Could you please output only the lines from the one holding "You are a GUI" through the end of the listing below, exactly as written and without pictures?
**** Data under study
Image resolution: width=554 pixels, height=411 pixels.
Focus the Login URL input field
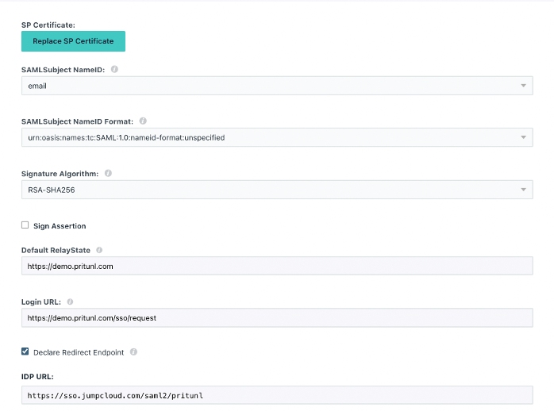coord(276,317)

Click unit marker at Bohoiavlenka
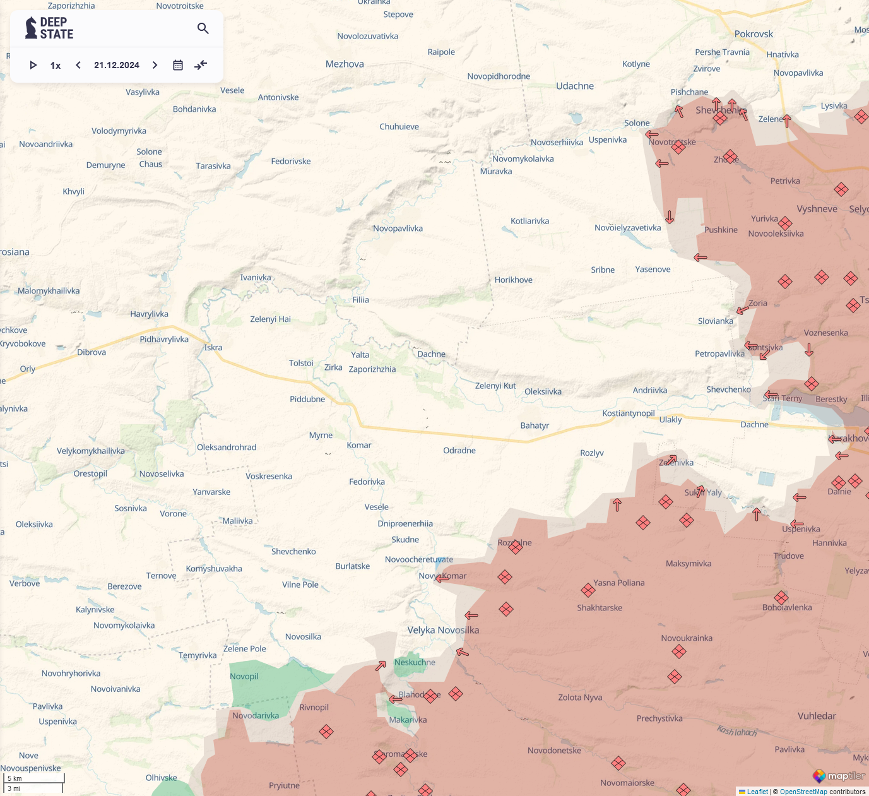point(781,597)
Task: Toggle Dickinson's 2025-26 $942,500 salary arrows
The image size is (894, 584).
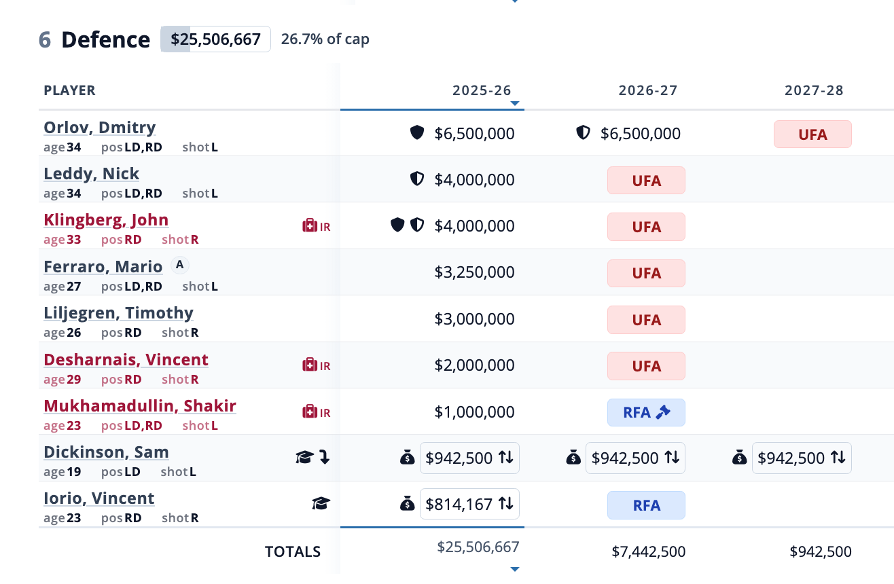Action: click(x=506, y=458)
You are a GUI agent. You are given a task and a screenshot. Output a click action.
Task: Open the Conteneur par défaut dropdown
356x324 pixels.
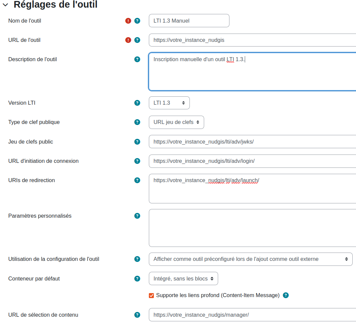coord(183,278)
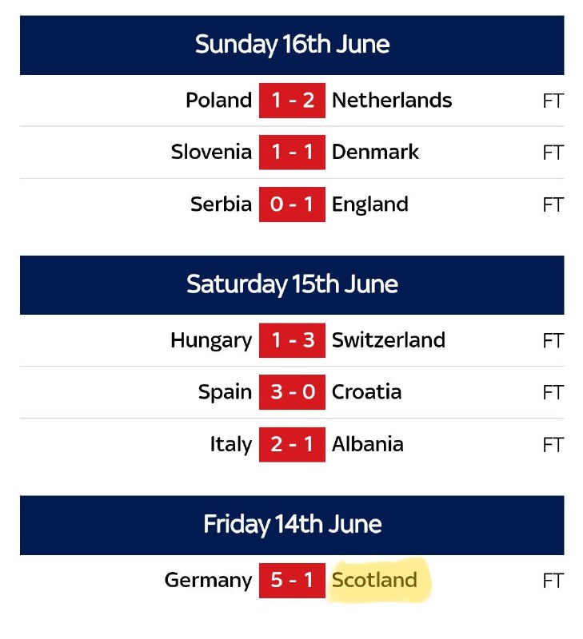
********
• _Response to the task_
You are a GUI agent. You are given a task and a screenshot. Output a click action.
Task: Open the Conteneur par défaut dropdown
356x324 pixels.
coord(183,278)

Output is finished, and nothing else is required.